HKMA intervenes to defend Hong Kong dollar peg, taking currency purchases beyond HK$100 billion amid capital flight
- The HKMA has bought HK$104.28 billion and sold US$13.28 billion in 14 interventions since May, surpassing the previous annual interventions in 2018 and 2019
- Widening yield gap has stoked capital flight from Hong Kong as commercial banks in the city refrained from raising their rates

The authority bought HK$8.58 billion and sold US$1.09 billion on Thursday morning to support the peg after the local currency hit the weaker end of HK$7.85 per dollar amid concerns about a widening interest-rate gap, according to a statement by the de facto central bank.
Including the five moves, the HKMA has intervened 14 times this year by buying a total of HK$104.28 billion of local currency and selling US$13.28 billion of US currency.
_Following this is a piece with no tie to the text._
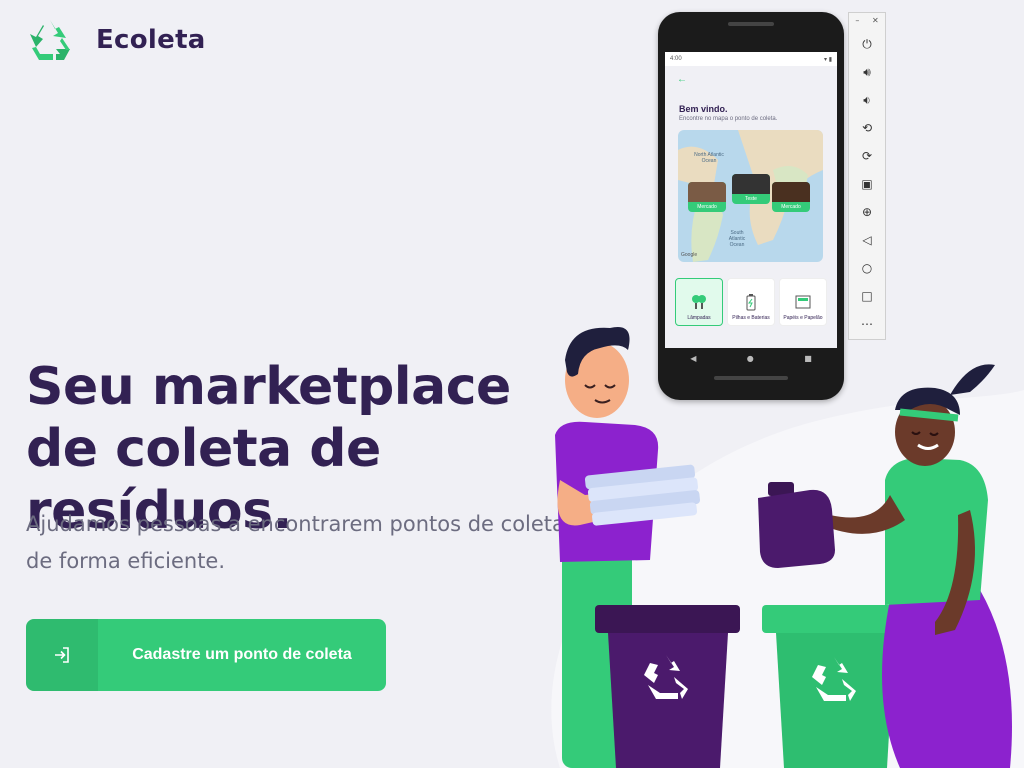 Image resolution: width=1024 pixels, height=768 pixels. I want to click on emulator-window-controls: – ✕, so click(867, 22).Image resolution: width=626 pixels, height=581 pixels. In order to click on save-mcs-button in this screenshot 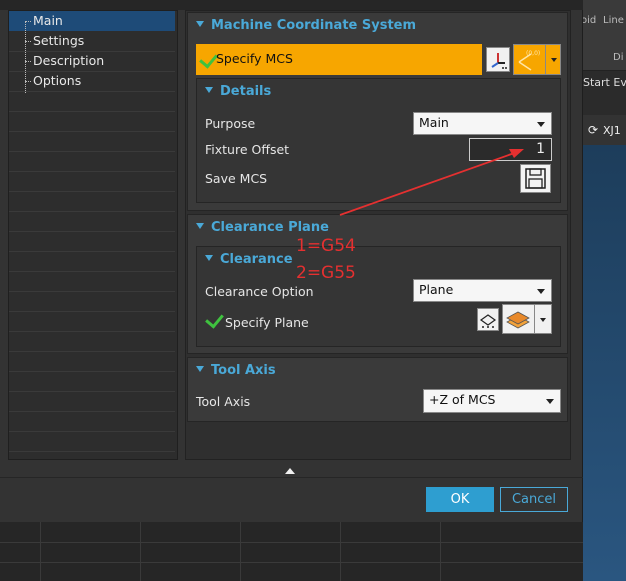, I will do `click(536, 178)`.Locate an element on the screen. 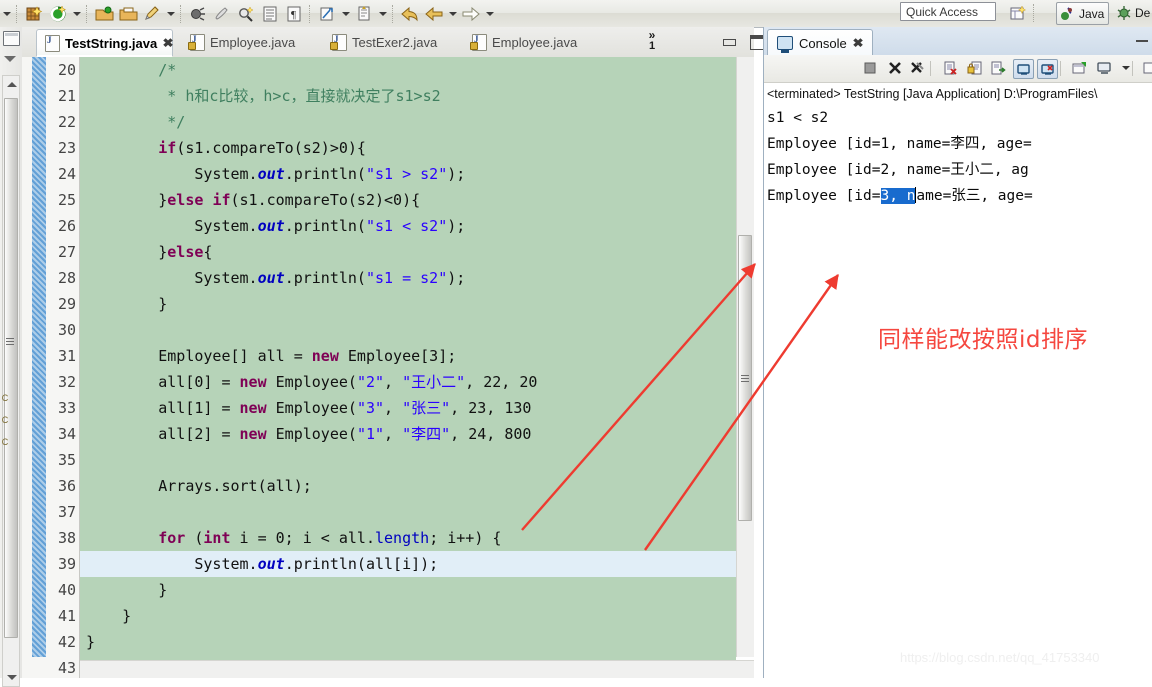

This has surpassed the purchases in 2018 of HK$103.48 billion, and HK$22.13 billion in 2019 – the most recent bouts of capital outflows.

The monetary authority is obliged to keep the local dollar within the HK$7.75 to HK$7.85 band under its linked exchange rate system. The HKMA also raised its base rate in lockstep under the system, while commercial banks in the city have so far refrained from raising their lending rates.
The widening rate-gap has induced capital flight from Hong Kong as investors searched for higher yielding assets elsewhere, weakening the local currency. Hong Kong pegged its currency at HK$7.80 per dollar in 1983 and later introduced the trading band in 2005.